Previous studies show a relationship between breast cancer stem cells and chemotherapy resistance [34]. In our research, low-risk patients had a low stemness index and were more sensitive to chemotherapeutic agents, which suggested twelve genomes were as targets for therapeutic intervention. There was different in the immune checkpoint between the high- and low-risk group and it’s better to immunotherapy response in low-risk group. This data suggested that risk scores can influence the outcome of immunotherapy and prognostic models can determine which types of patients are more likely to respond to immunotherapy in BRCA. With the popularization of DNA sequencing technology, we have entered the era of precision medicine. They found the abnormality of gene expression and saw the difference between each patient and therapeutic efficacy [35, 36]. Immunotherapy has become a problem that every clinical need to solve. Interestingly, lipids are an important fuel source for energy production and most of signaling pathways and enzymes are affected in cancer cells, which means lipid metabolism is a central role in cancer biology [9]. According to current concepts, cancer is mainly driven by oncogenes to promote unlimited growth and metastasis. It usually involves the constitutive activation of growth factor receptors and downstream signaling. Still, it also consists of reprogramming metabolic processes to provide substrates and energy for cancer cells in the changing microenvironment [37].

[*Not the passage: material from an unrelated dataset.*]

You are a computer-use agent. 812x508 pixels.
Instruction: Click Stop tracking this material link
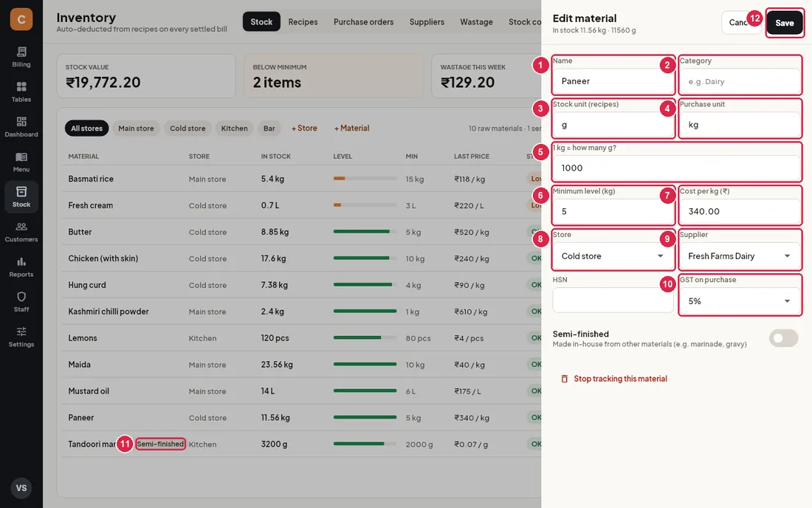coord(620,379)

We predicted these potential targets using riskScore and constructed from twelve lipometabolism genomes. It enabled chemotherapy and immunotherapy to be used in patients who were not sensitive to drugs. However, there are still some challenges to translating these targets into clinical therapeutics. In particular, the molecular types of BRCA has not been included in subsequent treatment. Secondly, how the twelve genes cause the tumorigenesis and development of BRCA and the related mechanisms still need further verification using in vivo and in vitro experiments.

In summary, this study comprehensively evaluated the role of LMRGs in the prognosis and immune microenvironment and explored the molecular mechanisms in BRCA. The LMRG-based risk model was successfully predicted the overall survival of patients and pointed out the tumor immune microenvironment. In addition, our results showed that the characteristics of tumor stemness could affect the chemotherapeutic efficacy and immune-related signaling pathways might mediate the function of LMRGs in BRCA. Our work provided an innovative perspective for future research and targeted therapies. Further studies were required to verify the prognostic value of LMRG-based risk model and its potential mechanisms. In a word, it’s important for the riskScore to serve as a preventive or therapeutic strategy in BRCA.